## Written instruction:
Write out the following lines exactly as they appear.

Items listed in a dataset:

□ □ □ □ □

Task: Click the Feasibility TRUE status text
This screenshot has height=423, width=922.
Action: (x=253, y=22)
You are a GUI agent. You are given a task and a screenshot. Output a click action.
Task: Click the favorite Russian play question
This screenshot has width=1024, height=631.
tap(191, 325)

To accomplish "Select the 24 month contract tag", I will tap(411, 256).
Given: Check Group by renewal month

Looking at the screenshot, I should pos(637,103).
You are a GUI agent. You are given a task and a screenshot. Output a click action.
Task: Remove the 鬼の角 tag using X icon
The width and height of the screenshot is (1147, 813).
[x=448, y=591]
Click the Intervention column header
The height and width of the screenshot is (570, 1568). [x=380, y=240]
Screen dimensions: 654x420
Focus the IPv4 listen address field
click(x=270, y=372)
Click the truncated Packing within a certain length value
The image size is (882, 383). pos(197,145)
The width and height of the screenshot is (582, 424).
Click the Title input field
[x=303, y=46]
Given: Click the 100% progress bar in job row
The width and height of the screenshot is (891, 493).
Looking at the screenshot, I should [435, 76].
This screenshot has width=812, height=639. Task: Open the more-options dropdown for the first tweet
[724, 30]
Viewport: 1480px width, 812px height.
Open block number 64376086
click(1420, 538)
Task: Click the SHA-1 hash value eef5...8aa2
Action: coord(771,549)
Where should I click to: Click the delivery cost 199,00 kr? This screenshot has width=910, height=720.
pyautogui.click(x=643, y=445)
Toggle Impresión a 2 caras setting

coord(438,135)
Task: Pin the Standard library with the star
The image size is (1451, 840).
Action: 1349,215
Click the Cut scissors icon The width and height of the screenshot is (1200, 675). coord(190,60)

□ □ □ □ □

## Exercise solution:
Task: Click the Feasibility TRUE status text
This screenshot has height=423, width=922.
Action: (x=253, y=22)
You are a GUI agent. You are given a task and a screenshot. Output a click action.
Task: Click the favorite Russian play question
This screenshot has width=1024, height=631.
tap(191, 325)

To accomplish "Select the 24 month contract tag", I will tap(411, 256).
Given: Check Group by renewal month

Looking at the screenshot, I should pos(637,103).
You are a GUI agent. You are given a task and a screenshot. Output a click action.
Task: Remove the 鬼の角 tag using X icon
The width and height of the screenshot is (1147, 813).
[x=448, y=591]
Click the Intervention column header
The height and width of the screenshot is (570, 1568). [x=380, y=240]
Screen dimensions: 654x420
Focus the IPv4 listen address field
click(x=270, y=372)
Click the truncated Packing within a certain length value
The image size is (882, 383). pos(197,145)
The width and height of the screenshot is (582, 424).
Click the Title input field
[x=303, y=46]
Given: Click the 100% progress bar in job row
The width and height of the screenshot is (891, 493).
Looking at the screenshot, I should [435, 76].
This screenshot has width=812, height=639. Task: Open the more-options dropdown for the first tweet
[724, 30]
Viewport: 1480px width, 812px height.
Open block number 64376086
click(1420, 538)
Task: Click the SHA-1 hash value eef5...8aa2
Action: coord(771,549)
Where should I click to: Click the delivery cost 199,00 kr? This screenshot has width=910, height=720.
pyautogui.click(x=643, y=445)
Toggle Impresión a 2 caras setting

coord(438,135)
Task: Pin the Standard library with the star
The image size is (1451, 840).
Action: 1349,215
Click the Cut scissors icon The width and height of the screenshot is (1200, 675). coord(190,60)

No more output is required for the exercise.